Diego Perotti e quegli undici metri che sembrano cento

Posted By on Dic 19, 2017 | 0 comments


Giovanni Rosati

L’arbitro fischia. Io lo fisso, lo sfido con lo sguardo. S’incammina, quasi svogliatamente, e non perde il contatto visivo per un istante. Non lo faccio neanche io: questa la voglio vincere. Ogni suo passo è un rintocco, la sua rincorsa è musicale. Il ritmo è lento, ma costante. Oso dire funereo. E la mia determinazione allora vacilla già. Il suo sguardo è il più pesante che abbia mai cercato di sostenere. Gli occhi neri sembrano vuoti, ma la sua espressione comunica risolutezza. Vuole vincerla anche lui, mi chiedo se possa volerlo più di me. Avanza, sembra non arrivare mai a destinazione. Smanio, non riesco ad aspettare così a lungo. Sono nervoso. Manca un passo, e il ritmo non è mai cambiato. Lo stesso canto funebre dell’inizio. Ma ora abbassa lo sguardo verso la sfera. Ho vinto io! Brividi di adrenalina lungo tutto il mio corpo. Ho vinto, non ha speranze.

Lo rialza dopo un solo attimo, sta per colpire. Che lo abbia fatto apposta? Che io ci sia cascato in pieno? Manca troppo poco per queste domande, come trovo risposta ora? D’improvviso, sono più agitato di prima. Non mi trattengo. Come fa a non provare le mie stesse emozioni? Fremo, scalpito, devo agire. Prendo la mia scelta inconsciamente, non mi è rimasto tempo a sufficienza per una decisione razionale. Buffo come mi sia parso dilatato il tempo della rincorsa e quanto sia breve nel momento decisivo. Sta per calciare, reagisco. In realtà agisco, lui non ha ancora calciato. Ma non potevo più star fermo, non reggevo più la tensione e non potevo rischiare di rimanere lì, impalato. E lui continua a fissarmi, capisce e mi spiazza. Il suo sguardo non è cambiato per tutto il tempo. La stessa determinazione, la stessa profondità. Ho sbagliato io, avrei dovuto attendere ancora un po’. Ma mi ha portato lui a decidere in fretta, mi ha costretto lui a muovermi, per fermare quello strazio. Ha vinto lui, non mi resta che raccogliere la sfera alle mie spalle. Ho perso.
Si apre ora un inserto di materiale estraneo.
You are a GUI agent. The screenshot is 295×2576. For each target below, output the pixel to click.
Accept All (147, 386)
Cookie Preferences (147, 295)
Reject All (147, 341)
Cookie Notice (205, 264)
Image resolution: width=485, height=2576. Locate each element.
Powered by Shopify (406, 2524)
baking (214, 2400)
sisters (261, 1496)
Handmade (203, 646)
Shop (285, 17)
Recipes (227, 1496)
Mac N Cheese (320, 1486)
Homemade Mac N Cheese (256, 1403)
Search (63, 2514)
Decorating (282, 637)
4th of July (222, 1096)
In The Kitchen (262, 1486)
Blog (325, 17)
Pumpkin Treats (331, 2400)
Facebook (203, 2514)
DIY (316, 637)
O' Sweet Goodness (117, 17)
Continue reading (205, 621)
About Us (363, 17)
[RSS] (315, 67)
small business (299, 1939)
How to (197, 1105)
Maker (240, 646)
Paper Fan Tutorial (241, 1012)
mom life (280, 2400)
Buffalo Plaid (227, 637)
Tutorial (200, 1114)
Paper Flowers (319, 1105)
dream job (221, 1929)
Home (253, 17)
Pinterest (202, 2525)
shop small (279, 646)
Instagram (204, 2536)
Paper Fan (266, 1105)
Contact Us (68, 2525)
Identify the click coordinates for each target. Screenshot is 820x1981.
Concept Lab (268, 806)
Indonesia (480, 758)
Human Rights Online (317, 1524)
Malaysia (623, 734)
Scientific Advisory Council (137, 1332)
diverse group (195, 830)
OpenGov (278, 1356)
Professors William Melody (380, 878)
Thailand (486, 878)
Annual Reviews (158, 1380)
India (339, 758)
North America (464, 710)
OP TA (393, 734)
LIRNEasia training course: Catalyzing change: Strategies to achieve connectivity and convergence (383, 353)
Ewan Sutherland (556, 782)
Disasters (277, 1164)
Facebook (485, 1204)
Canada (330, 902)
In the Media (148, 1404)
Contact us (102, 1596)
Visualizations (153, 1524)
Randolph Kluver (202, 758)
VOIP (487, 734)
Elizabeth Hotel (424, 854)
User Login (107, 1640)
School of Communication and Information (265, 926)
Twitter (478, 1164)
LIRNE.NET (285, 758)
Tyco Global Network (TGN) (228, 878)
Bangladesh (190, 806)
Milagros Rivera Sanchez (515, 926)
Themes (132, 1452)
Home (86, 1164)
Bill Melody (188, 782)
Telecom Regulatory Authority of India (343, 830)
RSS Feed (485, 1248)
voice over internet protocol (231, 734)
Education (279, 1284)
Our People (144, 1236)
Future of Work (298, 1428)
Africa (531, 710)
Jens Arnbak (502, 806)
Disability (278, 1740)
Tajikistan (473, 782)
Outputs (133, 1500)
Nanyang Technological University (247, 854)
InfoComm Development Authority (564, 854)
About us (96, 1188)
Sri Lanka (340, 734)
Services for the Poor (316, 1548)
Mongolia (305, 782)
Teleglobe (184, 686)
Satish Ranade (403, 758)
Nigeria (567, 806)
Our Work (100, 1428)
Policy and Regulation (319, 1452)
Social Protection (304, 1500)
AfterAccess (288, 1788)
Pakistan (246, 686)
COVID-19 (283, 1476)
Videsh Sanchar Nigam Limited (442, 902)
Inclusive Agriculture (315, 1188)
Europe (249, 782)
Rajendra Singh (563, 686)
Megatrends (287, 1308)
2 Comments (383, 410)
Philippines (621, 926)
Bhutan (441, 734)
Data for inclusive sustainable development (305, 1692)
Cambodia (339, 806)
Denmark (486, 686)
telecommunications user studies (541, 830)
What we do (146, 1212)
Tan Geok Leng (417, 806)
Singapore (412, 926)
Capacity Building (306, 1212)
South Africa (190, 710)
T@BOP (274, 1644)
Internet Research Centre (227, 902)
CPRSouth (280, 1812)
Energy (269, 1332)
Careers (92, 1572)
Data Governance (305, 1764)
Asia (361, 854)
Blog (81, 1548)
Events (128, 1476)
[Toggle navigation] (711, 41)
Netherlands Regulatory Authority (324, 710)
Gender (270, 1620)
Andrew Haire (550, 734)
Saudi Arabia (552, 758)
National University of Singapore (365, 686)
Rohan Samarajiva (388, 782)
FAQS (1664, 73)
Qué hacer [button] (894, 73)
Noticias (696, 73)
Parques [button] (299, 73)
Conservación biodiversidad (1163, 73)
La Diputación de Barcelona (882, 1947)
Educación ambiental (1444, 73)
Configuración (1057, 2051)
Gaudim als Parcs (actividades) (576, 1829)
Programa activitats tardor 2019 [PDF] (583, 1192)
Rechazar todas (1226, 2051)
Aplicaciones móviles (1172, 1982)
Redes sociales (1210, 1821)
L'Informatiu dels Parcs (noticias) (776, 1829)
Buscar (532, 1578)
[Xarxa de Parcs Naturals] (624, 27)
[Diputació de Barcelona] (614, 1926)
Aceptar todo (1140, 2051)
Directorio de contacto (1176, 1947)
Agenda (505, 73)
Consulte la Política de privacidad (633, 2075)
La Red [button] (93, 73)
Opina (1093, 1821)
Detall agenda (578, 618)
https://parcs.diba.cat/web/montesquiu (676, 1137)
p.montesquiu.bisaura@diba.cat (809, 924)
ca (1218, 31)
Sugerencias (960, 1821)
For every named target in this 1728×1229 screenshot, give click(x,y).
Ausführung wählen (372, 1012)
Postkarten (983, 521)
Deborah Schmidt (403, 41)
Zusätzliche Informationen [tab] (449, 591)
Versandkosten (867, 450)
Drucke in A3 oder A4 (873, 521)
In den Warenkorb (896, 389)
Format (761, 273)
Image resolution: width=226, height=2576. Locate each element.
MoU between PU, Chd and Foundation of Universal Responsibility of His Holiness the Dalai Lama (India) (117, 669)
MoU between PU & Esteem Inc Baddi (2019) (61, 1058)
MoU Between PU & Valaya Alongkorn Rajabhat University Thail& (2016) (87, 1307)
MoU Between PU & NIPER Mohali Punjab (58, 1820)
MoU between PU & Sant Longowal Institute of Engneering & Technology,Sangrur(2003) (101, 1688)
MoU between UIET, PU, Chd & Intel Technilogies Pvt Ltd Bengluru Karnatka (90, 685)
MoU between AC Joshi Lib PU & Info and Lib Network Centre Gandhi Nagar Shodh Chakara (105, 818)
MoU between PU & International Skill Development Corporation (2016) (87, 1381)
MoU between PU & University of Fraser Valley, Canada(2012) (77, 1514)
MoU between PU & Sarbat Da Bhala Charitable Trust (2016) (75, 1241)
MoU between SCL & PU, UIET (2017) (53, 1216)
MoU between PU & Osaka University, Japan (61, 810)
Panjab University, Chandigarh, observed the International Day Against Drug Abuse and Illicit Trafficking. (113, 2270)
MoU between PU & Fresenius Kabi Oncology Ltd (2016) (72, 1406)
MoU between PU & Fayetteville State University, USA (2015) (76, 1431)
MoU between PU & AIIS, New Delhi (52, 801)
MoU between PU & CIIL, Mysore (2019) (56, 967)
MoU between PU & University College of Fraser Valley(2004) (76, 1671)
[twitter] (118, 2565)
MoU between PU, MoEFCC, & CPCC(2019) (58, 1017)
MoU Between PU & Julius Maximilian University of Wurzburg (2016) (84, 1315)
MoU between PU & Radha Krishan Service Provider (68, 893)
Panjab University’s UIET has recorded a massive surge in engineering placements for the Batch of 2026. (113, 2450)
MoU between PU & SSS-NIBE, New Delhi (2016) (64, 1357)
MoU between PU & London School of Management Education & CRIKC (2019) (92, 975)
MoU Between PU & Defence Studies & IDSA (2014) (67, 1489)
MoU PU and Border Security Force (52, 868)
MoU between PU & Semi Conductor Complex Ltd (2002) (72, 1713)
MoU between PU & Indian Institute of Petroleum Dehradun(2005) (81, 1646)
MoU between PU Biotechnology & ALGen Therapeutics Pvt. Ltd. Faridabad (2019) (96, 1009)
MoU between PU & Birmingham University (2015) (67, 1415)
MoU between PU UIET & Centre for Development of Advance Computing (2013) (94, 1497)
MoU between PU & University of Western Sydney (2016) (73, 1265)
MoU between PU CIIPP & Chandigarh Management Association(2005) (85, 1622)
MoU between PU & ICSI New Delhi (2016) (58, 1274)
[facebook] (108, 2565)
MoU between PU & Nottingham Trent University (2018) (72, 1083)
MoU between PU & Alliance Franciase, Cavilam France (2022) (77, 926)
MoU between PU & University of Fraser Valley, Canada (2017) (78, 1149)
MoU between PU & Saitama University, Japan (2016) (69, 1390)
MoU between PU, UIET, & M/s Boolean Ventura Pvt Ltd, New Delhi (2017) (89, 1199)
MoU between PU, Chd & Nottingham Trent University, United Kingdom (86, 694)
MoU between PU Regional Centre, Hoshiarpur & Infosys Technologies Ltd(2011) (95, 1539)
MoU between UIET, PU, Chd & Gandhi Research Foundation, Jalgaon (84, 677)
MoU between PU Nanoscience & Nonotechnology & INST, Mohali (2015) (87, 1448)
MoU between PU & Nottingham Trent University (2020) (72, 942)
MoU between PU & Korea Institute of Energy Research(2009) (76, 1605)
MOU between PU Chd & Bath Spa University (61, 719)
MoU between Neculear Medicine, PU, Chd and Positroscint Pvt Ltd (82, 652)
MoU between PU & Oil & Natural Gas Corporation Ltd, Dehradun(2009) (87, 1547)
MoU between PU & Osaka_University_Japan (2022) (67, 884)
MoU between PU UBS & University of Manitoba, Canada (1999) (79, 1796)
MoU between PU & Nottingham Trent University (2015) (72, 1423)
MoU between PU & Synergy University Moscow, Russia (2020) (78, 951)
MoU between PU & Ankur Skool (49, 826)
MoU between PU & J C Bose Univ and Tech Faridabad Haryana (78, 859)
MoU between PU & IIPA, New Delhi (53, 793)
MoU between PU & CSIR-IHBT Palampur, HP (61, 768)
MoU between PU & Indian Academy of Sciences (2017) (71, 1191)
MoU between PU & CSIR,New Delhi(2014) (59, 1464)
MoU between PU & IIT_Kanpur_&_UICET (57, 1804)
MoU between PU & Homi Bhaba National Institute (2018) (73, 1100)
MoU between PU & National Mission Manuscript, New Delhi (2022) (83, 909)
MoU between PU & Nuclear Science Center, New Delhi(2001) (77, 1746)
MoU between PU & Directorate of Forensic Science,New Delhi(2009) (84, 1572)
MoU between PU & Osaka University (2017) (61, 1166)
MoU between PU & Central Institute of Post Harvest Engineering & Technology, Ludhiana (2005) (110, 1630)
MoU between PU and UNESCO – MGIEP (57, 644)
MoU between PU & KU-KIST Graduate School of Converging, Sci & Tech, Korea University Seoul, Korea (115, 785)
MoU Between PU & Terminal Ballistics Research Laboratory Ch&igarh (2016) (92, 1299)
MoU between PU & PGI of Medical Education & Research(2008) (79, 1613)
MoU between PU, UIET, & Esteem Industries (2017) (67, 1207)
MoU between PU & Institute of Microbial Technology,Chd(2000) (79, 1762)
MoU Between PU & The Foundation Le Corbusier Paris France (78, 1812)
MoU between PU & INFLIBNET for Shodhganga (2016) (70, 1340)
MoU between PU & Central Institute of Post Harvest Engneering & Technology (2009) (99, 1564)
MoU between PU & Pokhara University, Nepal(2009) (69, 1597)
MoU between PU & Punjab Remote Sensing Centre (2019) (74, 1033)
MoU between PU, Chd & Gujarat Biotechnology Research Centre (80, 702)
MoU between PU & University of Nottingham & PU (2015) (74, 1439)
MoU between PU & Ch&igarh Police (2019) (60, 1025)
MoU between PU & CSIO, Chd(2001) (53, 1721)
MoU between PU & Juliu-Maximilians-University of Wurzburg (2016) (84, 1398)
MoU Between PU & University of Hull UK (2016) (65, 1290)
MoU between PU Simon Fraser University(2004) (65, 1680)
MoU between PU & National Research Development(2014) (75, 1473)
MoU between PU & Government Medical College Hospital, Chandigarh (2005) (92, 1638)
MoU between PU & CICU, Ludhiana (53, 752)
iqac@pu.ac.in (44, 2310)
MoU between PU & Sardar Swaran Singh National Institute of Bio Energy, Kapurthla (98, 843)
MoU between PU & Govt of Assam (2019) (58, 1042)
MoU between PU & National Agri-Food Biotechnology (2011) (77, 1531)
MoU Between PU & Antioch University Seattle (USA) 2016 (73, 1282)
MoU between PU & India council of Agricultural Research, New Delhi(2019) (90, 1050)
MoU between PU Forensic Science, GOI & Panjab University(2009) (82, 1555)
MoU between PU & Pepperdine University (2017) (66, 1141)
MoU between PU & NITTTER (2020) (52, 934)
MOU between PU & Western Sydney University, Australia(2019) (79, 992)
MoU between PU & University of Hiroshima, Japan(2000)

Kiko Casilla, Miroslav Vujadinović, Oliver Baumann, Etrit Berisha (x2), Federico Agliardi, Orestis Karnezis (x3), Marco Storari, Petr Bolek, Albano Bizzarri, Stefano Sorrentino, Samir Handanovic, Alex Cordaz e Thomas Strakosha non condividono solamente l’esser portieri professionisti di calcio. Ognuno di loro, infatti, ha vissuto l’esperienza descritta precedentemente sulla propria pelle. Ognuno di loro ha subito gol su calcio di rigore da Diego Perotti. Tredici portieri per sedici rigori totali realizzati.

Da quando è in Italia, e in modo particolare da quando è a Roma, Perotti è riuscito a farsi conoscere per il suo inconfondibile stile dagli undici metri. Una rincorsa lenta e costante, che logora le sicurezza del proprio avversario e permette all’argentino di anticipare il movimento del portiere e spiazzarlo.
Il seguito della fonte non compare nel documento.